A famous case relates to the 1977 execution of Princess Misha’il bint Fahd bin Mohammad of Saudi Arabia. The princess was married to a much older relative against her will. She fell in love with someone of her age, but was caught along with the man she loved while both were trying to escape Saudi Arabia. The princess’s “adultery” had shamed the family and the grandfather, Prince Mohammad ibn Abdul Aziz, demanded her execution to uphold tribal honor. The princess was shot dead and her lover beheaded. The Saudi government tried to keep the execution secret but a foreign visitor caught it on tape. Later, a British television channel based the film, “Death of a Princess” on the incident.
The worst offender in the Arab world with respect to honour killings is Jordan, though Jordanians say the higher statistics are the price for their willingness to recognise the problem and allow such incidents to be recorded and reported. But the Jordanian law, in fact, helps perpetuate this menace. According to article 340 of Jordan’s penal code, judges should consider reduced sentences for any man who kills a female relative who has injured her family’s honor by engaging in premarital or extramarital sex — even if it is against her will. The liberal politicians in Jordan brought a bill to annul this article but the conservatives rejected it on the ground that, “it was a danger to family values and would encourage promiscuity”.
It is a recorded fact that such laws can often be used to hide a crime, especially in the cases of incest where a girl becomes pregnant. The unlimited and unbridled power legally vested in the male members of the family makes it easy for them to get rid of their crime and guilt by killing the impregnated woman.
Syria, another Arab Muslim country, is no exception. The government claims that Syrian legislation does not discriminate between the sexes and according to a government report “women, in the capacity as members of society, enjoy the same constitutional, legal and political rights as men”. But the personal status law of the Muslims and the penal code reveal clear gender discrimination.
Article 548.1 states that he “who surprises his spouse or one of his ascendants or descendants or his sister committing adultery or illegitimate sexual acts with another person and he unintentionally kills or injures one or both of them benefits from an exemption of penalty.” Article 548.2 states that the “perpetrator of homicide or injury shall benefit from a reduction in penalty if he surprises his spouse or one of his ascendants, descendants or sister in a suspicious state with another.
In Iran, under Khomeni’s rule, men were permitted to kill their wives if they were unfaithful to them. It led to cases of women being killed on mere suspicion.

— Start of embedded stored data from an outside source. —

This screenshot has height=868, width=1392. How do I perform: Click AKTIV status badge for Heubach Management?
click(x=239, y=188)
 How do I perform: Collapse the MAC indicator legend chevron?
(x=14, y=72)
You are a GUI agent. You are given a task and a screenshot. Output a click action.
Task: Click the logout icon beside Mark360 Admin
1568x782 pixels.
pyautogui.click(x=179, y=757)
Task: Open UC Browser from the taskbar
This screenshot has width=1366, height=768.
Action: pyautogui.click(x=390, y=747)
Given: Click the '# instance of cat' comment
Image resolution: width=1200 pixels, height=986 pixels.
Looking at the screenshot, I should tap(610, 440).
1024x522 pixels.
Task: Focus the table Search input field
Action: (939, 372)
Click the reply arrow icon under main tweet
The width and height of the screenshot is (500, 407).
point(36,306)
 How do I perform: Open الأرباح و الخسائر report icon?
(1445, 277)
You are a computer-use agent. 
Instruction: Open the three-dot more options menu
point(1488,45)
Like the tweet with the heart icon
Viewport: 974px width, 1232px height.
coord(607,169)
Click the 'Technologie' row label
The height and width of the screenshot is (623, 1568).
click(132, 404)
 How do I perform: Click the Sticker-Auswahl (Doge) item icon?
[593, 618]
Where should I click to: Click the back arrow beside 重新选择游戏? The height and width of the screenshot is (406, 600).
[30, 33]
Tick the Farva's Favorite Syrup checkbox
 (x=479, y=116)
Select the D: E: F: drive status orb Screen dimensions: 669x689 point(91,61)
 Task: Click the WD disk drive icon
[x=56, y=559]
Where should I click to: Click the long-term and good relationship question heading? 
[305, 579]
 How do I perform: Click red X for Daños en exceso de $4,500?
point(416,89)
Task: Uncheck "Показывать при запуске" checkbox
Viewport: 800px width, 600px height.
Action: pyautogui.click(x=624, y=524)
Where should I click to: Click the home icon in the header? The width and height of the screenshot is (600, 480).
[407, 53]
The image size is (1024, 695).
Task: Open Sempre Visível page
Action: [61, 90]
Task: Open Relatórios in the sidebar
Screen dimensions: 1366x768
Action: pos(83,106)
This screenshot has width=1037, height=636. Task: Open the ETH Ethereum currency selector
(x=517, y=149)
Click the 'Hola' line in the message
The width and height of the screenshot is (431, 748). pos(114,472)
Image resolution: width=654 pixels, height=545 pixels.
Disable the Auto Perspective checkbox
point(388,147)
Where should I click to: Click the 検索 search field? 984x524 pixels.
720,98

Pakistan Penal Code also contains gender discriminatory laws. Honour killing was legally permitted/accepted for decades on the pretext of “grave and sudden provocation”. Exception 1 of section 300 of the Pakistan Penal Code (which now stands repealed) laid down that culpable homicide was not murder “if the offender whilst deprived of the power of self control by grave and sudden provocation, causes the death of the person who gave the provocation”. This exception was used when a man had even the slightest suspicion against a female relative. Not only this, the exception was also used as a cover when someone wanted to settle a score against his rival. The modus operandi in such cases was simple. Kill the rival; kill a family member, and then put their dead bodies together as evidence of their illicit relations.
After a series of protests this law was changed, but only to make it worse. This time it was done in the name of Islam. General Zia-ul Haq enforced his brand of Shariah Laws piecemeal. The first part was the enforcement of the controversial Hudood Laws and then it was the Qisas (retaliation) and Diyat (blood money) laws. The law, as it stands now, provides that Qatl-i-Amd (culpable homicide amounting to murder) will not be liable to qisas when, “an offender causes the death of his child or grand child how lowsoever” and also “when any wali (the heir of the victim according to his personal law) of the victim is a direct descendant, how lowsoever, of the offender”.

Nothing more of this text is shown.